— Конечно боюсь. И ты бы испугался, увидев в зеркале свое выражение лица.
Мой детский лепет неожиданно разрядил напряжение между нами.
— Я просто взбешен. Я всегда бешусь, когда кто-нибудь из моих близких поступает по-идиотски! У меня есть приятельница, теперь, вернее, уже была, потому что неизвестно, что с ней будет дальше. Красивая, талантливая девушка. Актриса. И знаешь, что она придумала?! Занять деньги на однокомнатную квартиру у мафиози. Квартиру купила, только вот долг не смогла выплатить вовремя. Так бандиты выбили ей зубы. Поломали руки-ноги, порезали ее. Сейчас она лежит в больнице в тяжелом состоянии.
— О боже!
— Вот именно, боже! Почему я не в России?!
Возвращались мы молча, той же дорогой, которая теперь шла под уклон. Мне шагалось гораздо легче. Я все думала о том, что он рассказал. Ну то есть всячески пыталась мысленно сочувствовать той незнакомой мне молодой девушке. Честно говоря, у меня это не очень-то получалось. Я попросту ревновала. Ведь это означало, что она была его приятельницей? И это его волнение, когда он узнал, что с ней случилось… Что на самом деле связывало его с искалеченным телом, которое теперь лежало на больничной койке?
Но недопустимо так думать, это не по-человечески и подло. Ведь удалось же мне погасить свою ревность к Наде… Ну да, только потому, что я чувствовала себя виноватой по отношению к ней… Хотела я того или нет, но после ее отъезда заняла Надино место рядом с Сашей.

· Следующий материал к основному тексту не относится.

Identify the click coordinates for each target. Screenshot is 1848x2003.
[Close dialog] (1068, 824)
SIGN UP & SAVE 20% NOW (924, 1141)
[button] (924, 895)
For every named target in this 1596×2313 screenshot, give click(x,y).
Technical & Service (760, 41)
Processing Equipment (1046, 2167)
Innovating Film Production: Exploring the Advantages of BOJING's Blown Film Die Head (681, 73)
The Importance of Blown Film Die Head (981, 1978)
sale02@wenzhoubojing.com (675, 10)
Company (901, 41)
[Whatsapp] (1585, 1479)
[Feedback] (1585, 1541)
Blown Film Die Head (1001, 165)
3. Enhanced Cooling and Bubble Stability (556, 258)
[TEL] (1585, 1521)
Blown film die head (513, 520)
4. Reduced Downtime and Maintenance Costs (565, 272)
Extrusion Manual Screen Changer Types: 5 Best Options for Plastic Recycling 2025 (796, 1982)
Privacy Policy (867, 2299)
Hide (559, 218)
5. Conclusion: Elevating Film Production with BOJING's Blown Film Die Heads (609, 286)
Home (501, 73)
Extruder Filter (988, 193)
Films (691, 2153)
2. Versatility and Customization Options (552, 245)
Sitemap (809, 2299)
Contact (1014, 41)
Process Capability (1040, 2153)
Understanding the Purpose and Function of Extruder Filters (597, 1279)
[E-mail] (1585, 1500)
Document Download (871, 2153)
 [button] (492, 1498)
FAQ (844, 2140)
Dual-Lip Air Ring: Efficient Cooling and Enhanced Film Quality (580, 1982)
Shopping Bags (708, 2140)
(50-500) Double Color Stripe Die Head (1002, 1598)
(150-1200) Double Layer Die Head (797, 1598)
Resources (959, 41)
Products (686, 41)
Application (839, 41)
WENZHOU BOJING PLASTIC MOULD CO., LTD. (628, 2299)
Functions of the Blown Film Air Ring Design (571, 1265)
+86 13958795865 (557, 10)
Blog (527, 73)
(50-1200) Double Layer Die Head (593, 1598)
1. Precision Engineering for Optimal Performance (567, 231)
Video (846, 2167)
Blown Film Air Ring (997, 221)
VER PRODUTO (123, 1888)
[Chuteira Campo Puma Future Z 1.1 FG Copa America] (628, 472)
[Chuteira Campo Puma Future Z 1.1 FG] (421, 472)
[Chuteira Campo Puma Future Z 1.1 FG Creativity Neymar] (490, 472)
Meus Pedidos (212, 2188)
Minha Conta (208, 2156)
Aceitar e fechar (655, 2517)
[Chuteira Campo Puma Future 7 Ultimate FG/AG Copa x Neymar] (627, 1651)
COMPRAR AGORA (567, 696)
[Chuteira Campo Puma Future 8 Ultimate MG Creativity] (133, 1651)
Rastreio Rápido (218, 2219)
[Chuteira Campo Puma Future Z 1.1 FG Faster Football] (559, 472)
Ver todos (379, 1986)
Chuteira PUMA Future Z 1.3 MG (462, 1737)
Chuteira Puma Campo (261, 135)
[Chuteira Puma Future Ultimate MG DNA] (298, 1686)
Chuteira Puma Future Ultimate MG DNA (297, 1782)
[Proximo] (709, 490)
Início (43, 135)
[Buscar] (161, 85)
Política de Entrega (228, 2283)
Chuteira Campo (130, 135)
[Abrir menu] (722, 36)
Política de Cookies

Посему Надя в моем подсознании прочно связалась с угрызениями совести. А как быть с другими женщинами? С теми красивыми и умными, о которых он вспоминал в письме ко мне? Об одной из них я узнала только что. И снова стала корить себя за то, что неспособна быть великодушной и думаю лишь о себе, в то время как бедная девушка борется за жизнь. Впрочем, по большому счету, дело было не в ней. А во мне. В моем воображении. В моих страхах. И в той боли, которая рождена опасением, что кто-то другой отнимет его у меня.
Когда мы уже лежали в кровати, я спросила:
— Как зовут твою приятельницу?
— Ирина.
И снова между нами повисла недобрая тишина. Ох, не надо мне было спрашивать. Но не могла я не задать вопроса, не могла удержаться, чтобы не узнать правду. Правду, недоступную мне. В этом отчасти была и его вина — он так мало рассказывал о себе. Даже странно, как это он отважился написать мне письмо. Да еще такое.
— А вы… вы были близки?
— Зачем ты об этом спрашиваешь? И какое это теперь имеет значение?
— Ну, потому что считаю, что ты уже должен сидеть в самолете, который летит в Москву.
Он долго не откликался.
— С ней рядом Олег.
И этим мне пришлось удовольствоваться.
То, как я ждала его, эти быстрые шаги на лестнице, было даже приятно. Я радовалась тому, что он сейчас войдет, что я увижу его родную, плечистую фигуру, его лицо. А самое главное, что он обязательно придет. И пока будет приходить…
— Что бы ты сказала, если б мы переехали в Москву? — вдруг спросил он в один прекрасный день.
Я ошарашенно смотрела на него. К такому предложению я была совсем не готова, наш разговор на кладбище несколько недель назад вовсе не свидетельствовал о том, что его возвращение в Москву необходимо.
— Сказала бы, что это не лучшая идея, — помолчав, ответила я.
— Почему?
— Здесь я хотя бы могу давать уроки иностранного языка, а там вообще стану никем.
Взяв мое лицо в ладони, он заглянул мне прямо в глаза:
— Можешь вести научную работу — библиотеки всюду есть. Ты знаешь русский.
— Но с тобой мы разговариваем по-французски.
— Литературы на разных языках полно, на любой вкус.
Я отрицательно покачала головой.
— Я говорю тебе об этом, потому что буду вести семинары со студентами в Институте истории. Мне этого очень не хватало, а кроме того, надо подготовиться к защите диссертации… это тоже требует моего присутствия в Москве… Рассчитывал, что уеду туда уже осенью, но что поделаешь, меня задержала женщина…
— И эта женщина — я?
— Ты! Ты! Ты! И твой отказ обрекает меня на вечные поездки туда-обратно.